A partir de jeudi, elle devient adjointe de la médiatrice de l’éducation nationale et de l’enseignement supérieur, déléguée à la protection des enfants à l’école. Elle devra « faire en sorte que le scolaire et le périscolaire puissent travailler ensemble », a-t-il ajouté, alors que les révélations d’agressions sexuelles sur mineurs se multiplient, notamment à Paris.
Elle pourra s’appuyer sur les délégués des médiateurs dans les académies, et « tout dysfonctionnement pourra lui être soumis, scolaire et périscolaire ». Pour lui, l’école doit rester une « bulle de sécurité ».
Selon sa fiche de poste, elle pourra « recevoir les réclamations des enfants, via leurs représentants légaux ou leurs témoins, victimes de violences ou de maltraitances de tous ordres commises à l’école, ainsi que les plaintes relatives à une atteinte aux droits et la dignité d’un enfant dans l’espace de son établissement scolaire ou à proximité ».
Quatre-vingt mille informations préoccupantes et signalements chaque année
« Si j’ai créé cette fonction, c’est justement pour (…) qu’on ne puisse pas répondre “chat perché” » entre les communes (en charge du périscolaire) et l’éducation nationale quand une situation est signalée, a expliqué M. Geffray. « Quand les parents viennent se plaindre et qu’on leur répond “ce n’est pas chez nous”, c’est quelque chose que les parents ne peuvent pas entendre ».

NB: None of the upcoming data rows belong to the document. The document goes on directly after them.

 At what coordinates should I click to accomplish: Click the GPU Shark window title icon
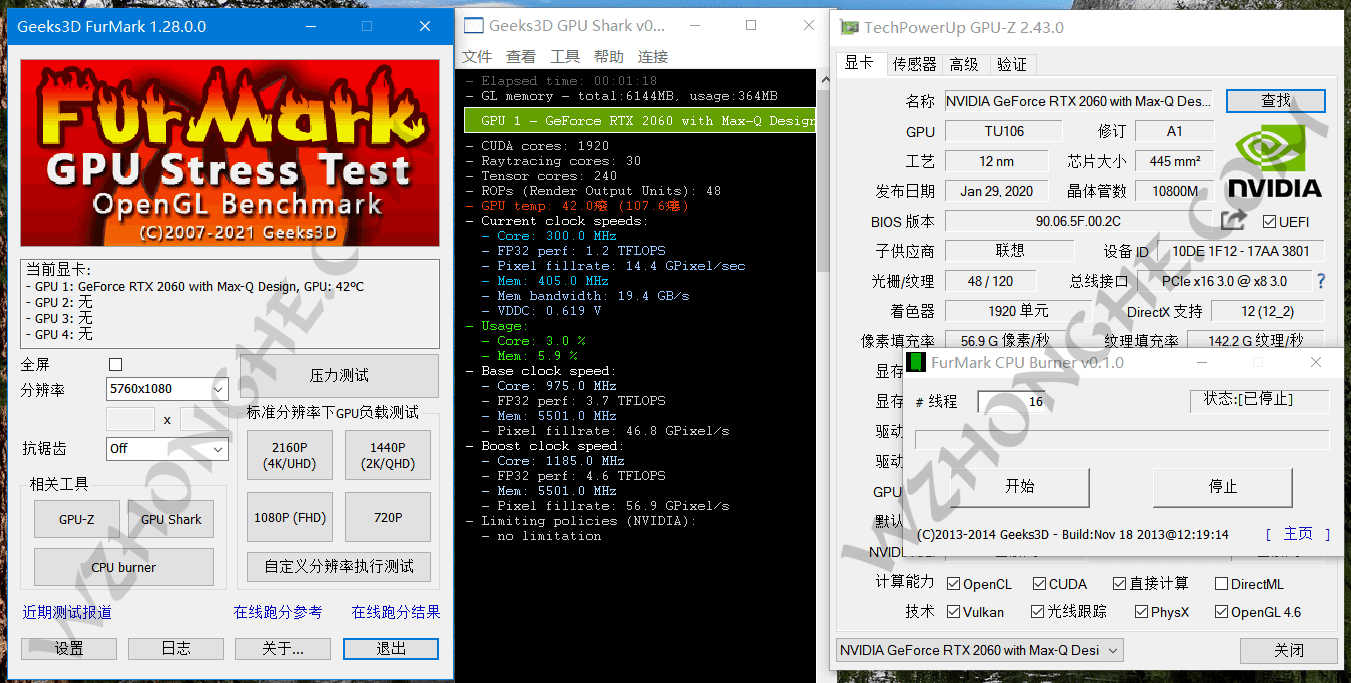tap(473, 26)
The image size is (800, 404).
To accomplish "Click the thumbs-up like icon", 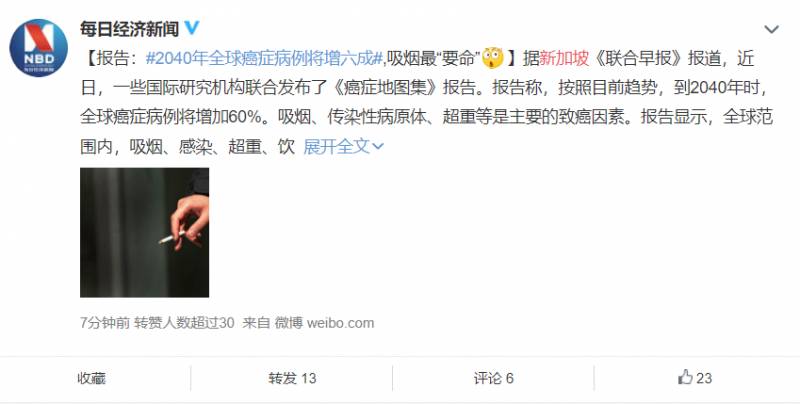I will coord(685,377).
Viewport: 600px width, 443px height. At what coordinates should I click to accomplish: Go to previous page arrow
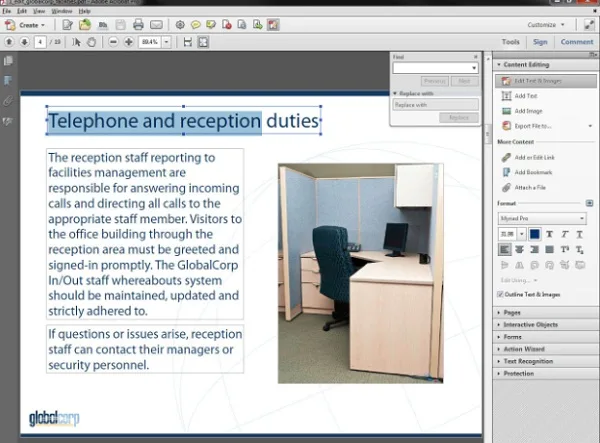10,42
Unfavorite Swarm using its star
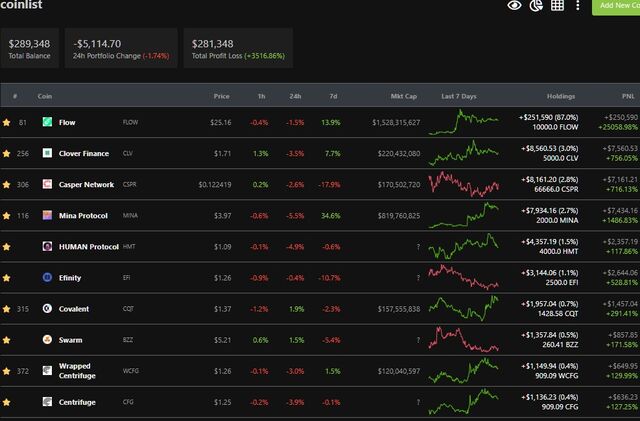 coord(7,340)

M. Geffray avait annoncé en janvier la création de ce poste, que certains avaient critiqué, estimant que la Défenseure des droits existait déjà, en la personne de Claire Hédon, à l’extérieur de l’éducation nationale.
Edouard Geffray a également rappelé que dans le cadre du projet de loi sur la protection de l’enfance sera créée « une liste noire », « c’est-à-dire l’impossibilité pour une personne qui a été écartée de l’éducation nationale en raison de son comportement avec des mineurs et qui n’aura pas été pour autant sanctionnée pénalement » de revenir au sein de l’éducation nationale.
« L’école est le premier lieu où on signale les violences sexuelles notamment intrafamiliales », avec « 80 000 informations préoccupantes et articles 40 [signalements à la justice pénale] faits chaque année », a-t-il également souligné.